How is it possible that the TV release I've been the most excited about this year is for a series that debuted in 1994?
With all the new shows spewing forth from the country's free-to-air channels, pay TV and streaming platforms of late, it's been the first five seasons of ER cropping up on TVNZ OnDemand this month that's really caught my eye. And there's a few reasons for that.
Firstly, there's that aforementioned stream of new shows. You'd think this barrage of content would be great news for somebody who gets paid to write about TV, but often it's a curse. There are weeks where I feel like I'm being crushed by an avalanche of shows, making the decision about what to watch almost impossible.
Then, of course, there's the fact that ER, easily one of the biggest shows to emerge from the '90s, is so very good - and ageing quite well in 2018. Re-watching it this week has been like visiting old friends. (Let's also not forget it has vintage George Clooney.)
But perhaps the real appeal of ER boils down to the effect a TV re-run supposedly has on the brain. The nostalgia that comes from watching a favourite old show is a scientifically proven feel-good comfort (which probably also explains why there is always an episode of Friends airing somewhere in the world at any given moment).
So, with that in mind, I've decided to treat my brain and indulge in these other nostalgic TV gems, too:
With New Zealand's own version of Project Runway screening on TVNZ 2 in September, the time feels right to revisit the original show when it was at the height of its powers.
While there might be more recent seasons of Project Runway airing on Sky right now, those shows are missing the one thing that used to keep me glued to that famous catwalk: judge Michael Kors and his withering one-liners. It's no coincidence my interest in the show plummeted when he quit the franchise.
But luckily, Netflix currently has four Kors-era seasons of the show online, giving us all a chance to again bow down to the bitchiest Project Runway judge of all time.
Don't get me wrong about Westside, the prequel to iconic Kiwi series, Outrageous Fortune. Currently in its fourth season over at Three, it's a good show. A great one, even.
But it still doesn't hold a candle to Outrageous Fortune (despite the fact Westside is created by the same people and uses half of the same actors).
Seeing the younger Cheryl and Wolf West currently on our screens just makes me pine for the fierce, middle-aged versions that Robyn Malcolm and Grant Bowler so brilliantly embodied in the original series. I wind up missing their misfit TV offspring – Jethro, Van, Pascalle and Loretta – and the rest of the gang, too.
Which is why I usually find myself over at Lightbox, working my way through all six seasons of Outrageous Fortune again.
Flight Of The Conchords
Speaking of great Kiwi shows, Jemaine Clement's supernatural police doco Wellington Paranormal on TVNZ 2 has been a good time of late.
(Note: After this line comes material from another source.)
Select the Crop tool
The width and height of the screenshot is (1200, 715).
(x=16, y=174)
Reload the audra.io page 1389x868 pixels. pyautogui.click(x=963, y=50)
And the new show's quirky premise and dry humour has had me reminiscing about Clement's other series that TVNZ famously turned down before it found a home at American giant HBO: Flight of the Conchords.
Clement and fellow Conchord Bret McKenzie's original series is still genius more than 10 years later, so once you've had your fill of Wellington Paranormal, be sure to reacquaint yourself with the fourth most popular folk duo in New Zealand over on Neon.
And the rest...
If you're still after a bit of nostalgic TV once you've worked your way through all of those, there's plenty more to help take your mind off life for a couple of hours.
There's The Jaquie Brown Diaries on Lightbox (because who doesn't want to relive Jaquie slapping Oliver Driver with a fish?); Sex and the City on Neon (where you can reminisce about those quizzes you took to find out whether you were Carrie, Charlotte, Miranda or Samantha); and a whole host of options on Netflix – Full House, Party of Five, The Office... take your pick.
Just be prepared to kiss your remaining winter weekend plans goodbye – because any walk down memory lane deserves much more than the one episode.